- **Data in this exercise**
-- Opening Marker --

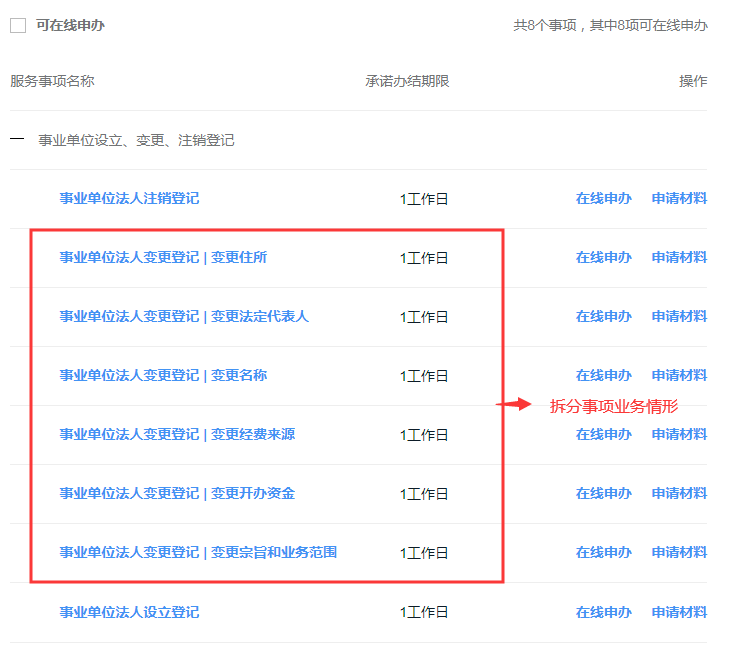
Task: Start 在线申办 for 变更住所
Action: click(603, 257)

-- Closing Marker --
-- Opening Marker --

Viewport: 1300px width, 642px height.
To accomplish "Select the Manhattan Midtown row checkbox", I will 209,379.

-- Closing Marker --
-- Opening Marker --

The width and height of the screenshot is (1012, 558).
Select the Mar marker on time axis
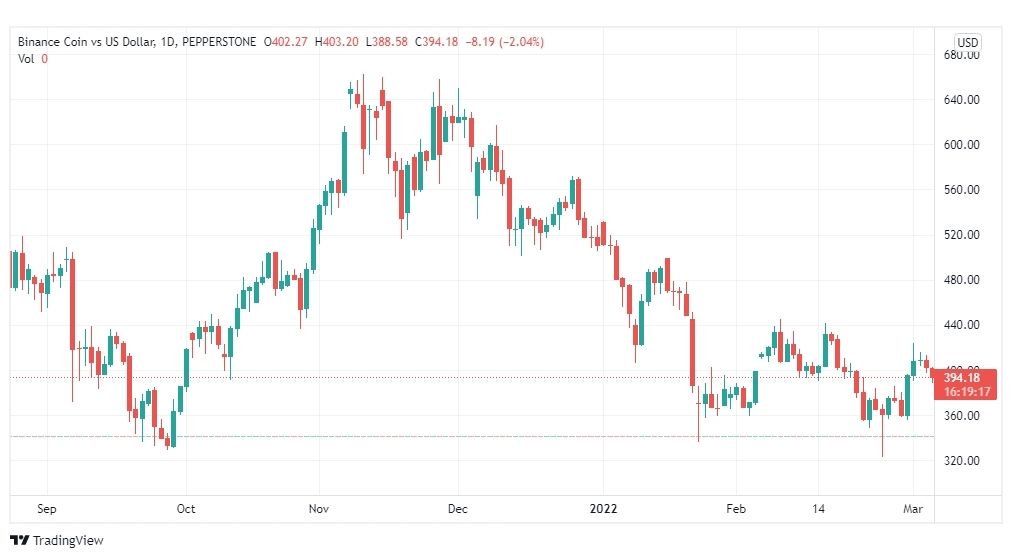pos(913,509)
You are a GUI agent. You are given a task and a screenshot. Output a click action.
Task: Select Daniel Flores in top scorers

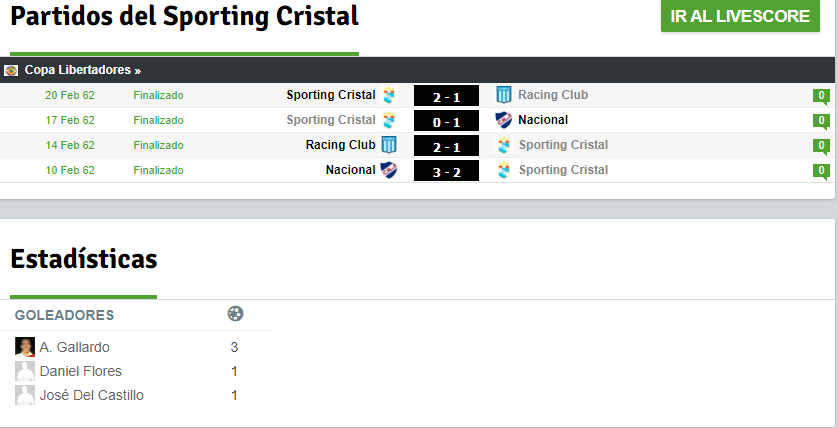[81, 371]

-- Closing Marker --

- **Task goal**
Take each line in the listing that has the word "height" and copy it.

- **Problem solution**
Viewport: 1300px width, 642px height.
The width and height of the screenshot is (1012, 558).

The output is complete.